Interestingly, as Psychology Today once published, it’s not necessarily the definition of insanity that matters in this case but rather the difference between “perseveration” and “perseverance.”
“Perseveration feels compulsive, hopeless, helpless, automatic and unsatisfying,” the article states. “There is a desire to stop, but stopping doesn’t feel like an option. Perseverance feels like striving toward a noble goal, and whether or not it’s reached it there is virtue in the effort. Perseverance is a strong, valuable quality. Perseveration is a troubling issue needing clinical attention.”

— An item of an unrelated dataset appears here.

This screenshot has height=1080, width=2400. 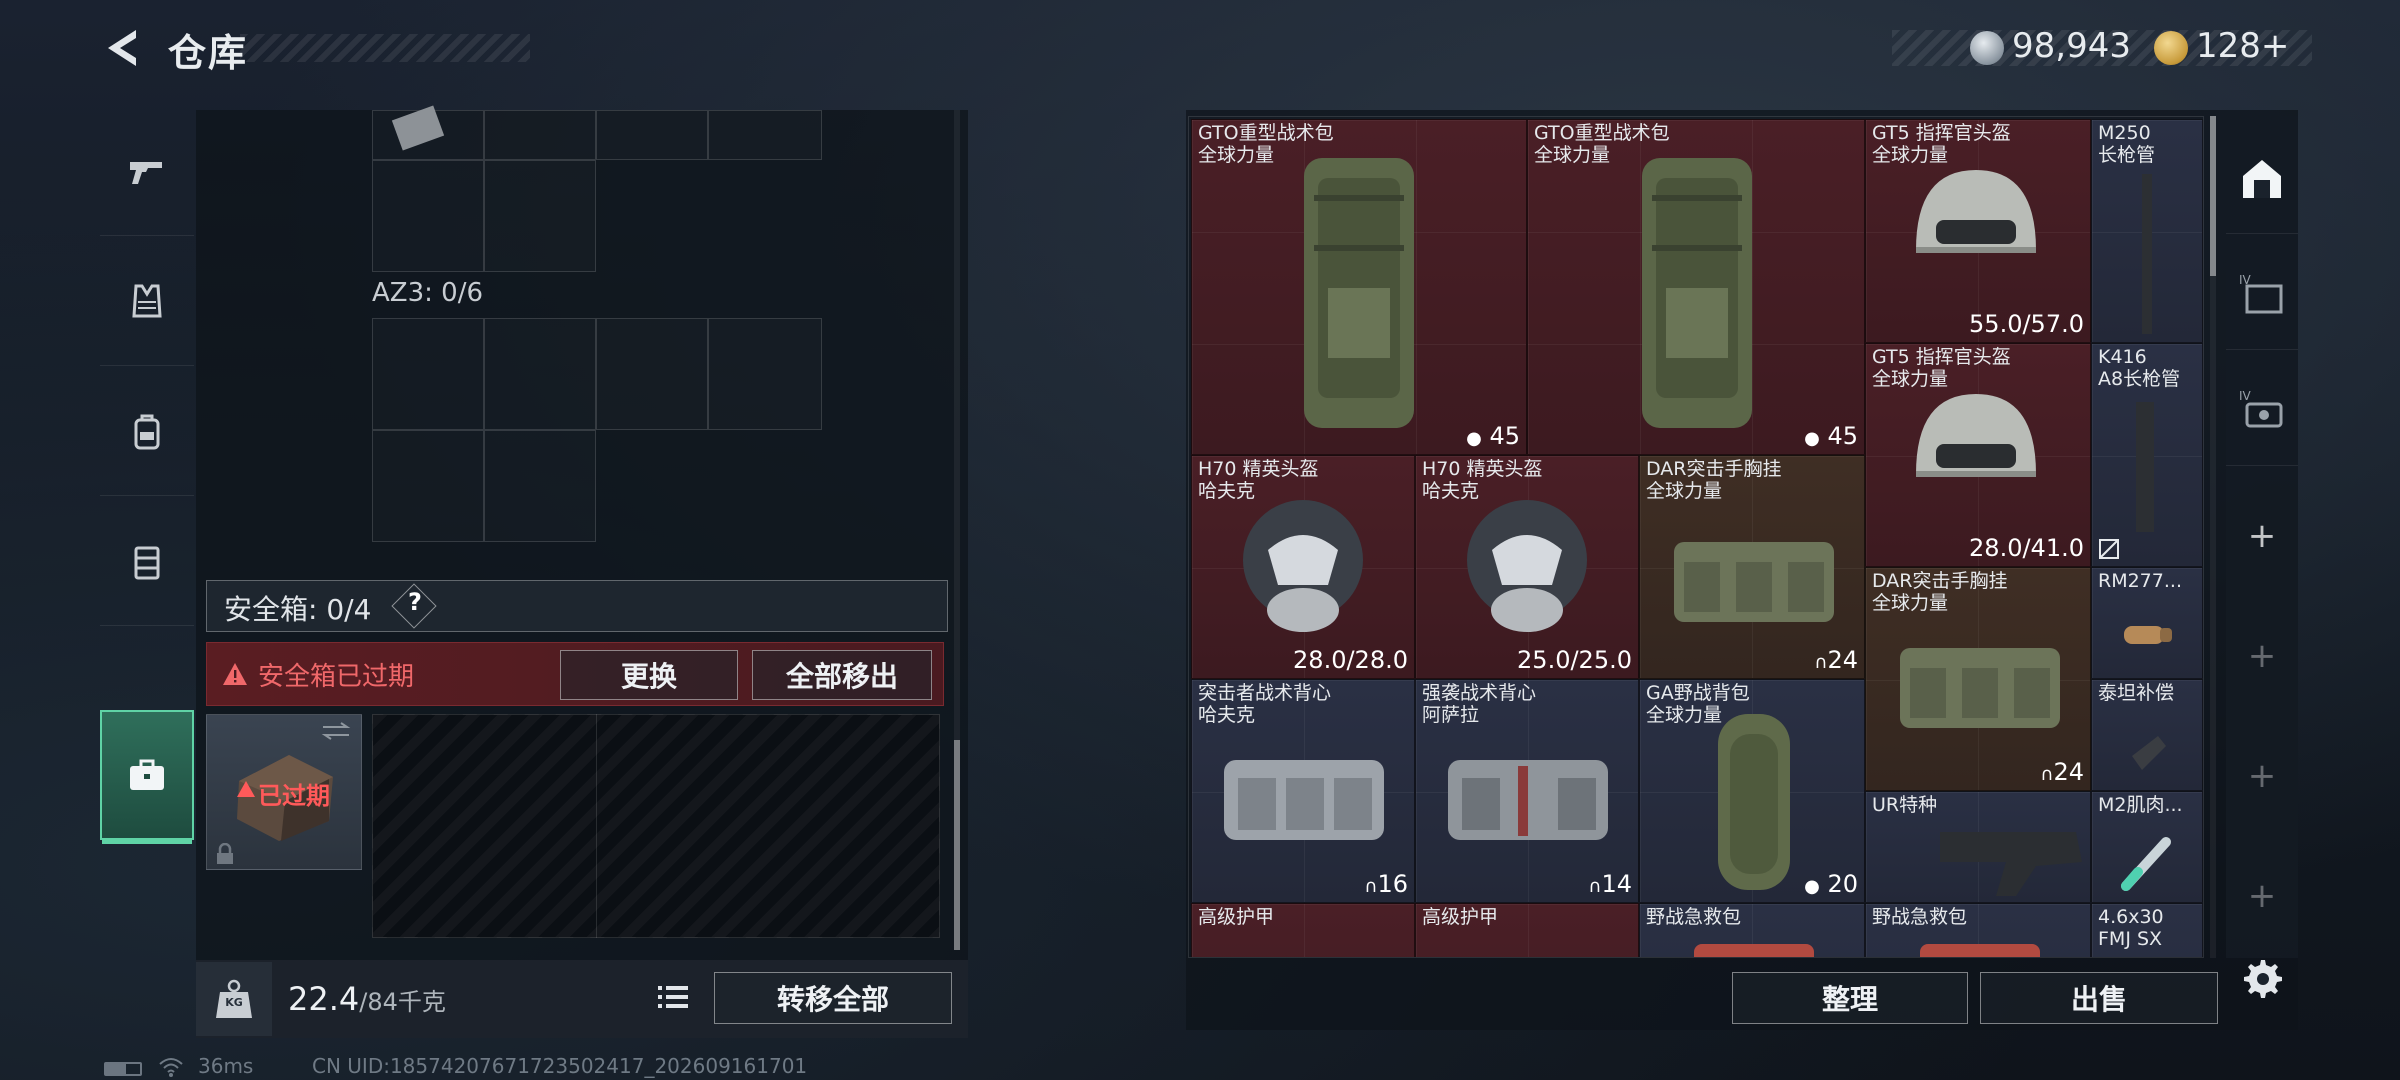 What do you see at coordinates (2099, 998) in the screenshot?
I see `sell-button: 出售` at bounding box center [2099, 998].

But let’s be honest here, Oscar features get a lot of traffic leading up to the big ceremony. That’s the long and short of why the Internet is clogged with so many similar pieces. Well, that and a fear of ostracism by not producing the same Oscar related content as everyone else. Writing the same Oscar features each year with the expectation of a different result is one thing. Writing the same Oscar related articles with the expectation of the same traffic-to-revenue result could be considered strategically sane.
Since Oscar features continue to be churned out each year ad nauseam, what’s your diagnosis of why people keep repeating the same creative behavior each year?